::: Source passage
The Biomechanics of the Mouse Sclera: Effects of Strain, Age, and Glaucoma
Experimental glaucoma was induced by injecting a thick slurry (viscoelastic solution) into the front of the eye (anterior chamber) to block the aqueous outflow channels. This caused an immediate and sustained increase in the intraocular pressure (IOP), a lengthening or pushing back (called permanent axial elongation) of the eyes, and damage to the axons of the retinal ganglion (optic nerve) cells. By 6 weeks, the eyes of all experimental animals suffered nerve cell axonal loss (called optic nerve hypoplasia) at the pressure points, were statistically larger in axial length and diameters, and exhibited a thinner peripapillary sclera (i.e. the sclera was thinner in the area surrounding the optic nerve head). However, the degree of structural changes and axon loss varied greatly among mouse types. For example, Aca23 mice suffered less axon loss (only 0.57+/-17%) while their healthy controls showed much more axon loss (21+/-31%). Inflation test results showed that the sclera of all animals had a different pressure-strain response, and all the experimental glaucoma eyes developed a stiffer pressure-strain response than the contralateral (opposite eye) controls. The degree of stiffening also varied with the type of mouse. Comparing the collagen 8A2 mutants to their wild type, the eyes with a stiffer pressure-strain response at baseline developed less axonal damage.
::::::
::: Extracted data
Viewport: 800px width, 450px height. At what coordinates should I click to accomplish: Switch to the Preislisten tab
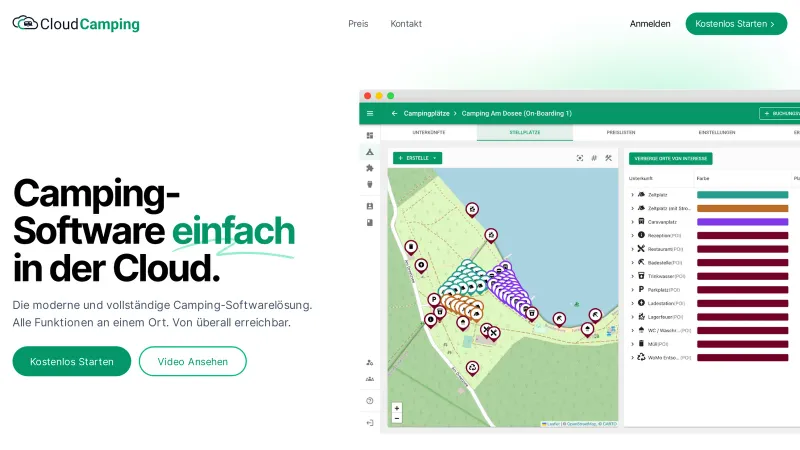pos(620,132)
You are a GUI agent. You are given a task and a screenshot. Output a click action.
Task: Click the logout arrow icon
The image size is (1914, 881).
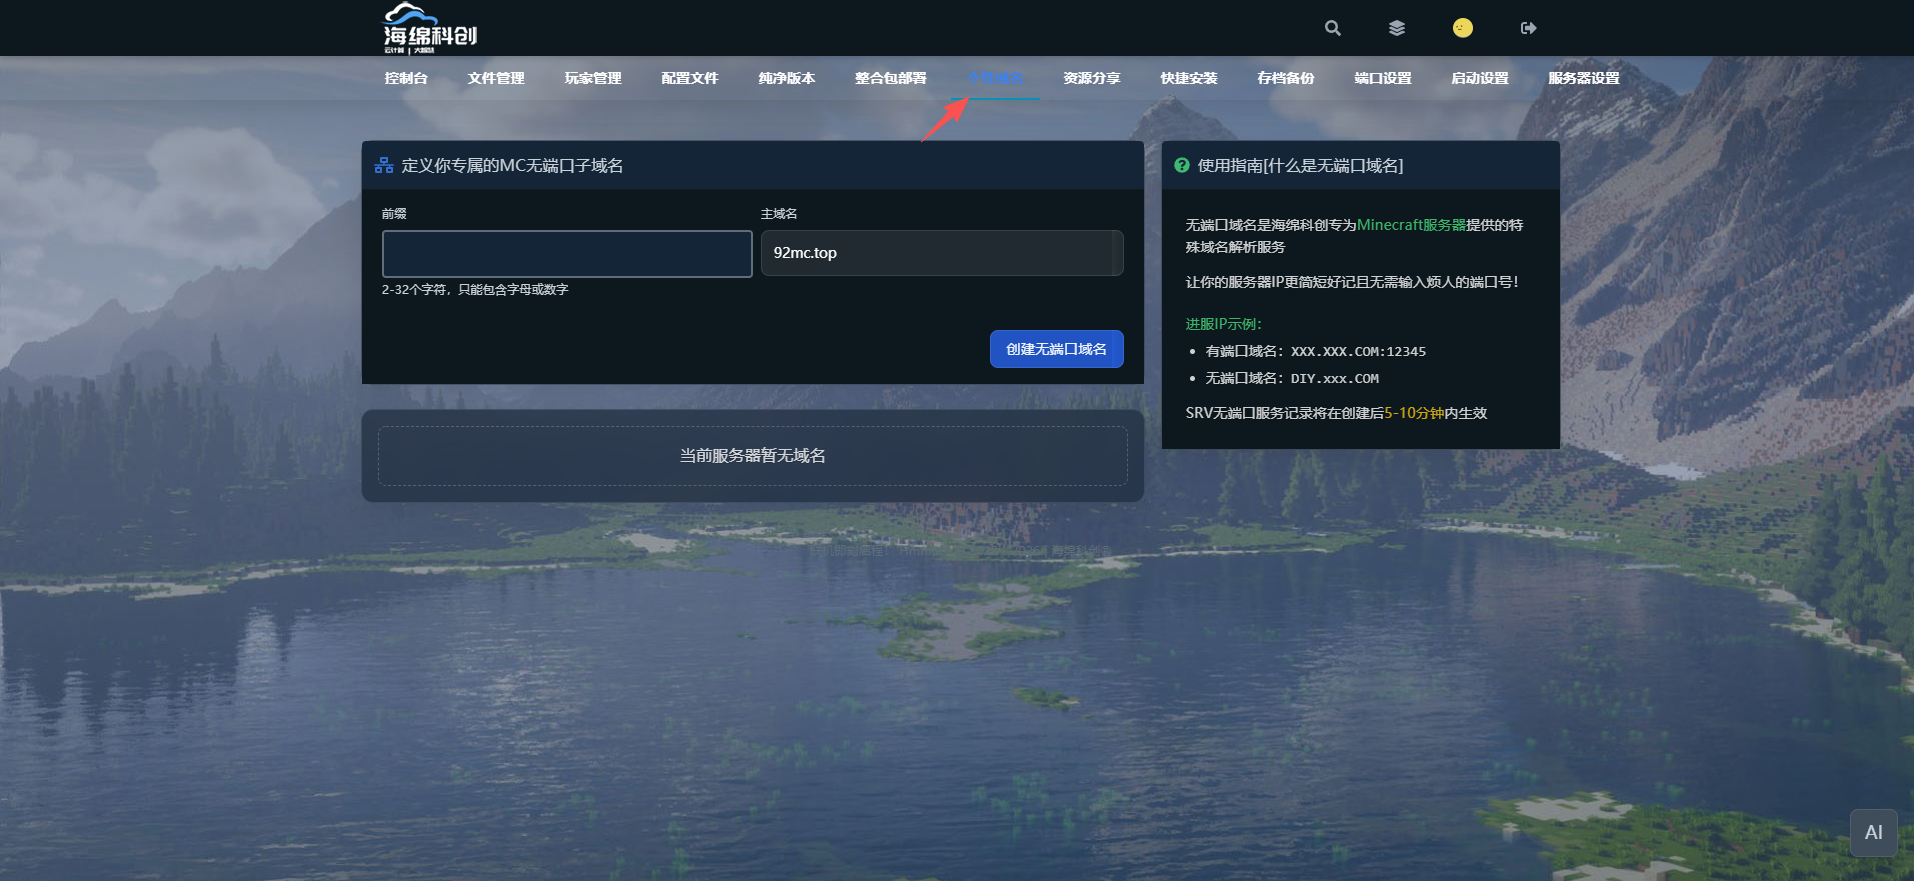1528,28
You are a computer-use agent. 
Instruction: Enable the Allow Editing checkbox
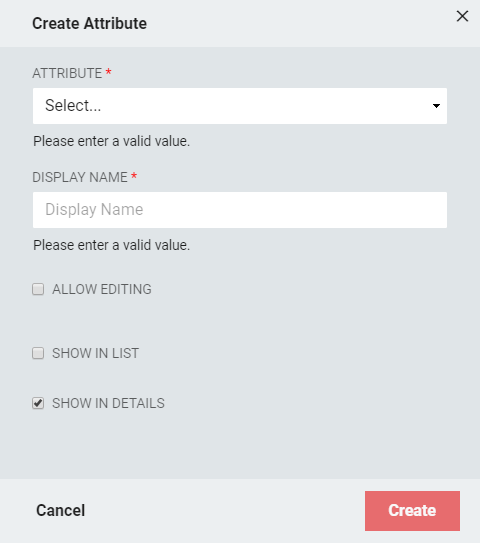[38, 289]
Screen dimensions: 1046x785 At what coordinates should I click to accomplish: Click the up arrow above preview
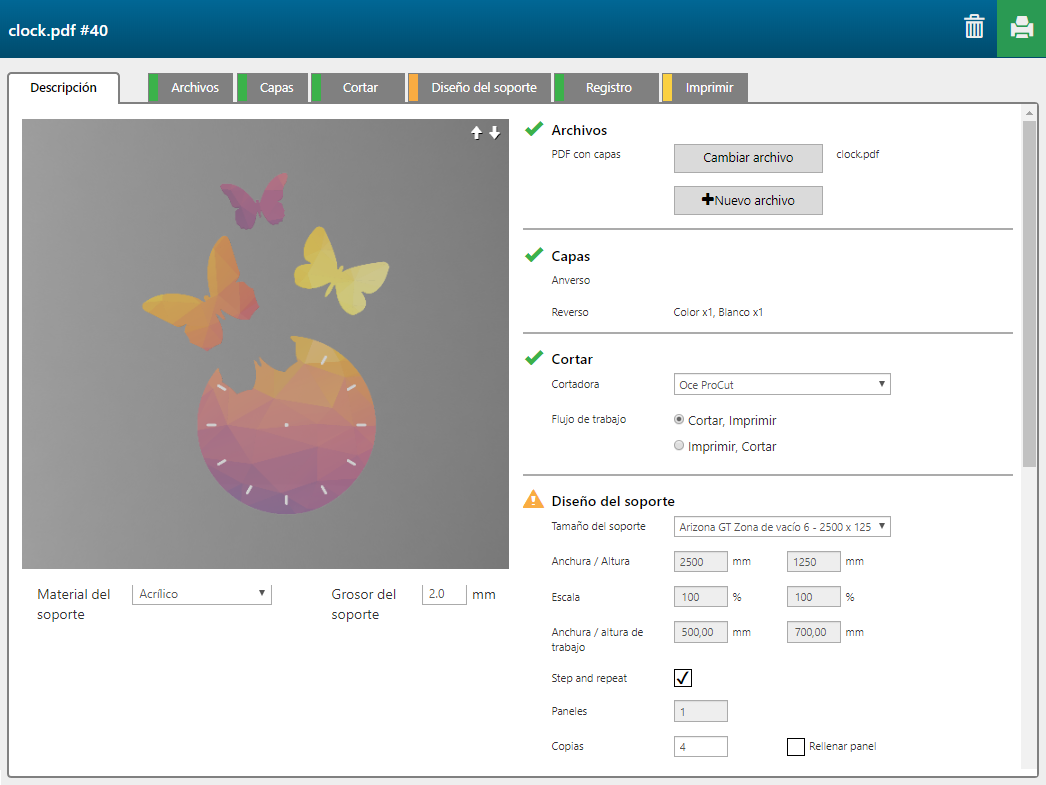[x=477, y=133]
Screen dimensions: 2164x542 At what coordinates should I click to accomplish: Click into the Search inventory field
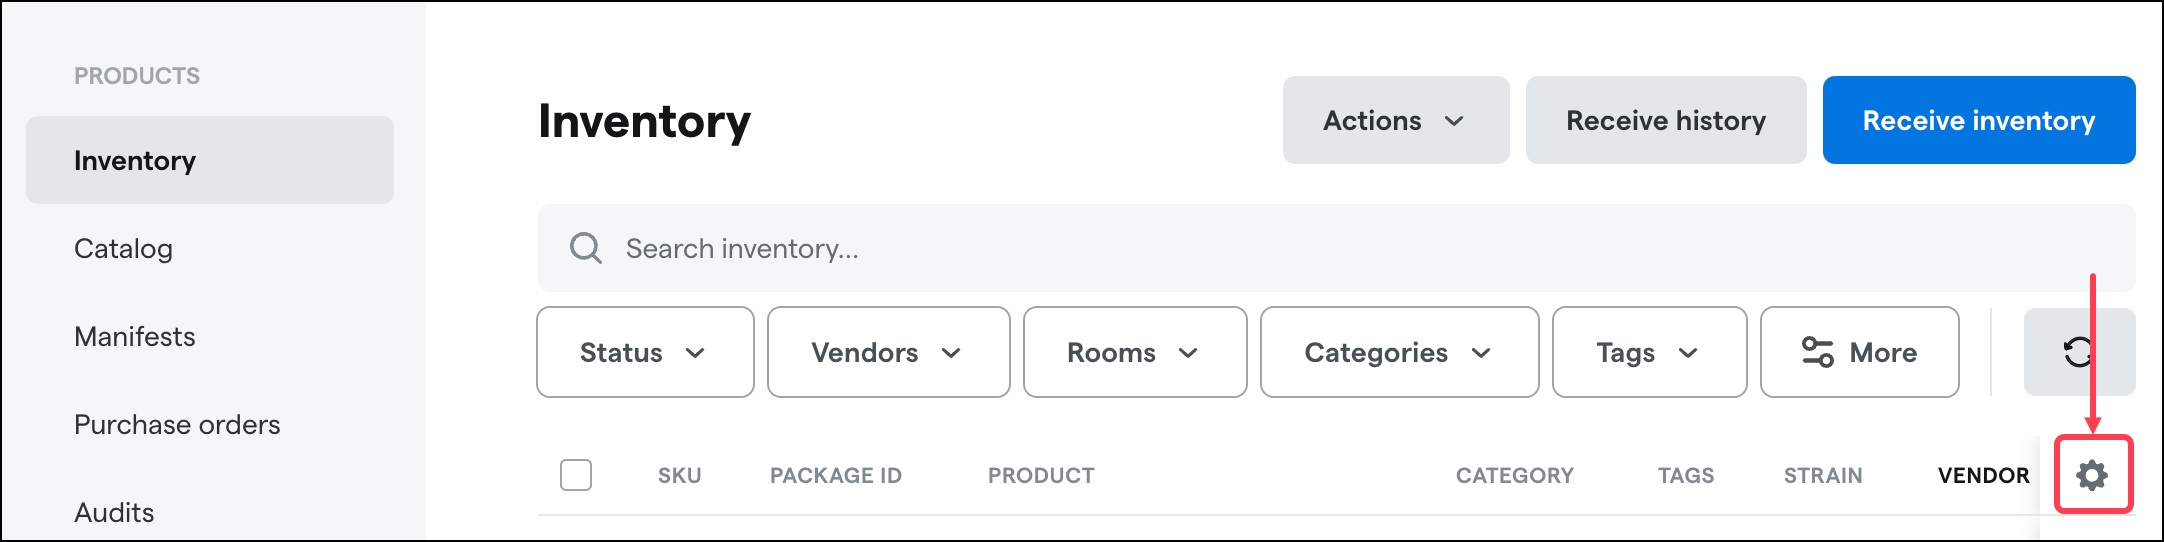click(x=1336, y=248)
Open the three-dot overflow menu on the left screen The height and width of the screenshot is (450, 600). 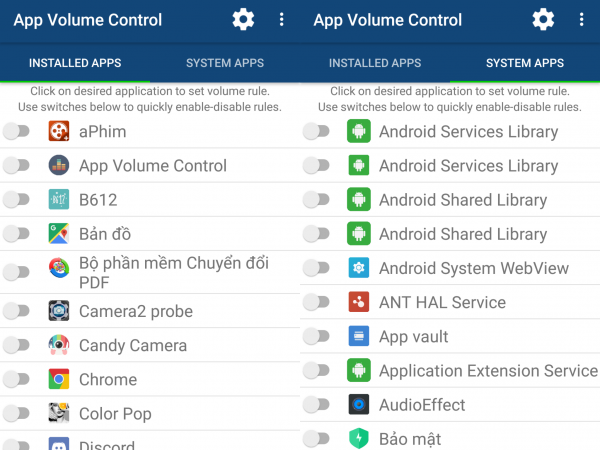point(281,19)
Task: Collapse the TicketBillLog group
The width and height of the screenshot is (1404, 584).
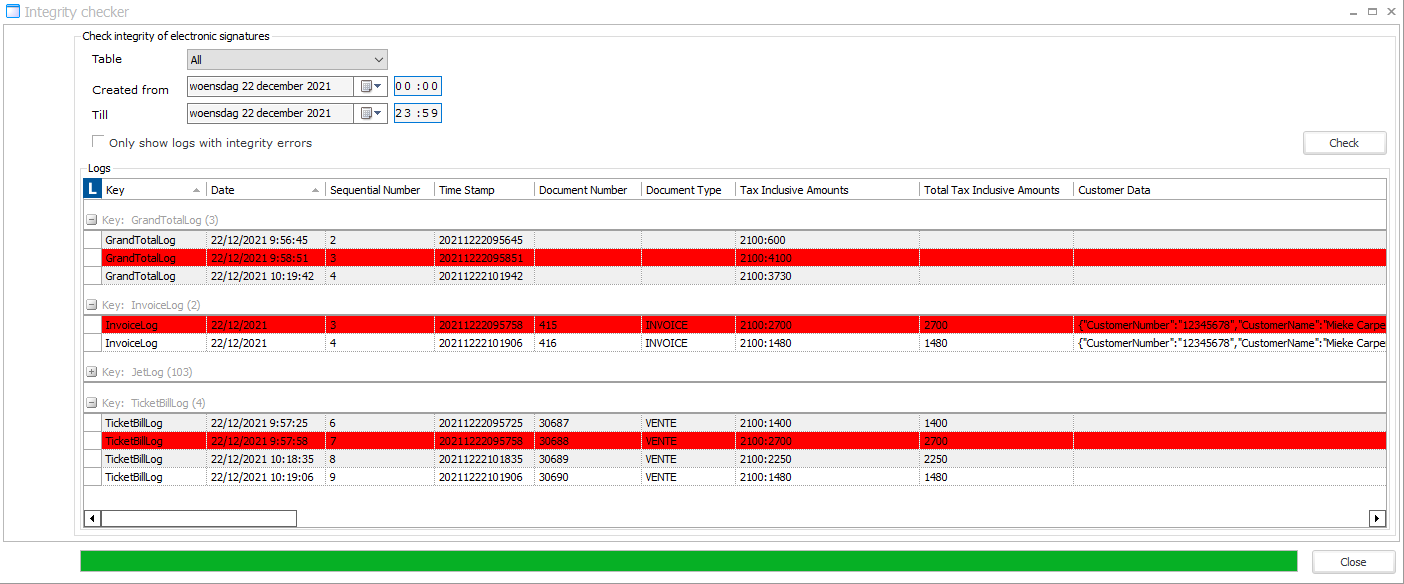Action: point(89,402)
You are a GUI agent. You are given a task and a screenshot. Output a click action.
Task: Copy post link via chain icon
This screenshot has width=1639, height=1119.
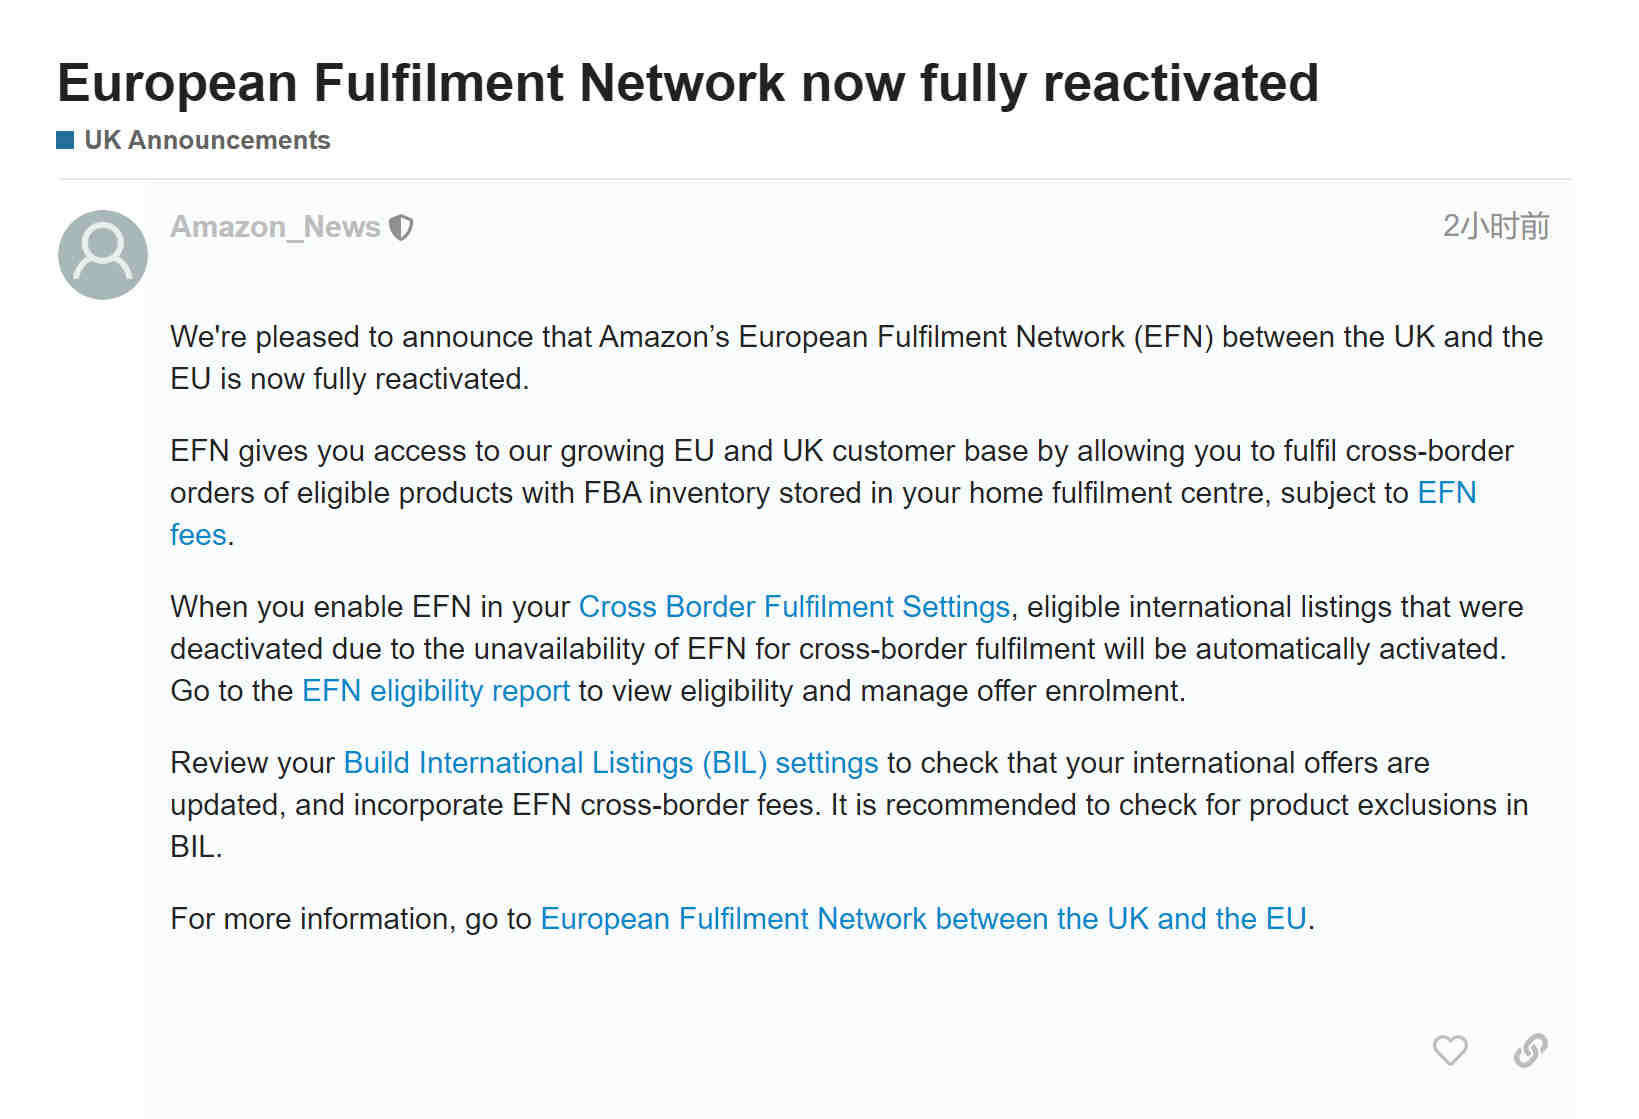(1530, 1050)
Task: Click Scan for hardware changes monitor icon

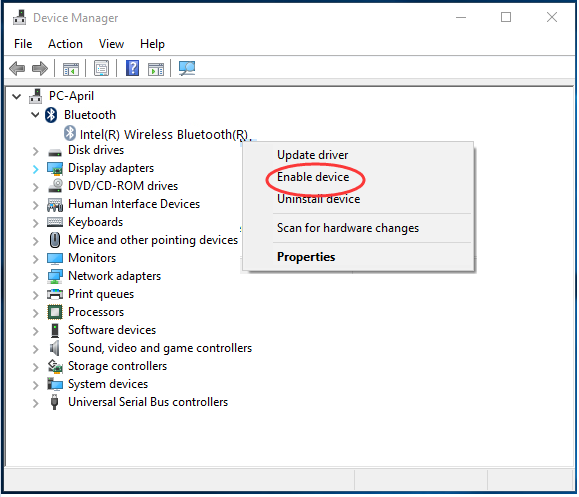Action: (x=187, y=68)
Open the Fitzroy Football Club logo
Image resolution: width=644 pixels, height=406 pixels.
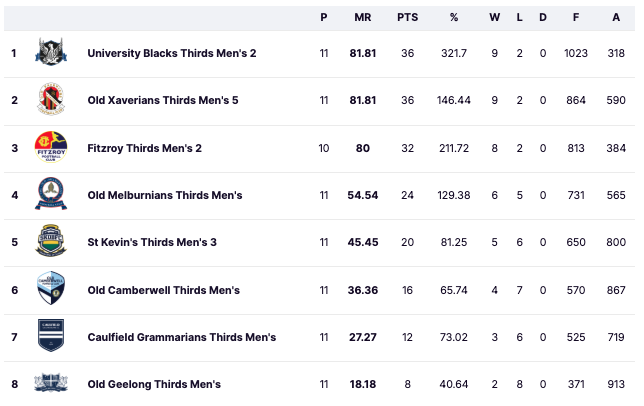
::::::
- [Required work]
In the passage on mouse sclera biomechanics, how was experimental glaucoma induced? The data come from a different source than the passage on mouse sclera biomechanics.

- [Answer space]
By injecting a thick viscoelastic slurry into the anterior chamber to block the aqueous outflow channels.